**Exercise aim**
Rewrite the items below as a JSON list of strings, one string per line, from the line with "Describe the element" up to and including the line with "This screenshot has". Leave out blank lines.

**Records to use**
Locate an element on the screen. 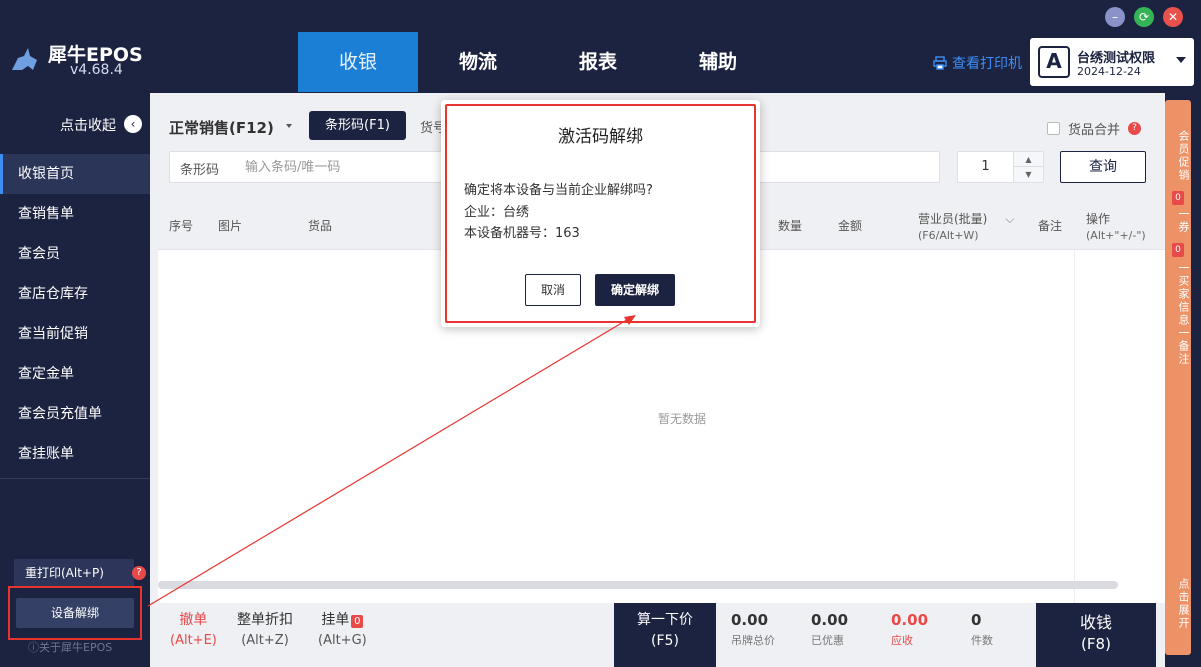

--

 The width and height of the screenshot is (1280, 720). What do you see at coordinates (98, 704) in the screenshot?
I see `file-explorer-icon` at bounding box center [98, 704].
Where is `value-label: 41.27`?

* * *

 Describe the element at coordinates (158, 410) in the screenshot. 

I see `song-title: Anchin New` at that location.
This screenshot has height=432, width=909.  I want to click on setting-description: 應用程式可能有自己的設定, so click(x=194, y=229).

**Solution to the problem**
[
  " Describe the element at coordinates (158, 410) in the screenshot. ",
  "I see `song-title: Anchin New` at that location.",
  "This screenshot has height=432, width=909.  I want to click on setting-description: 應用程式可能有自己的設定, so click(x=194, y=229)."
]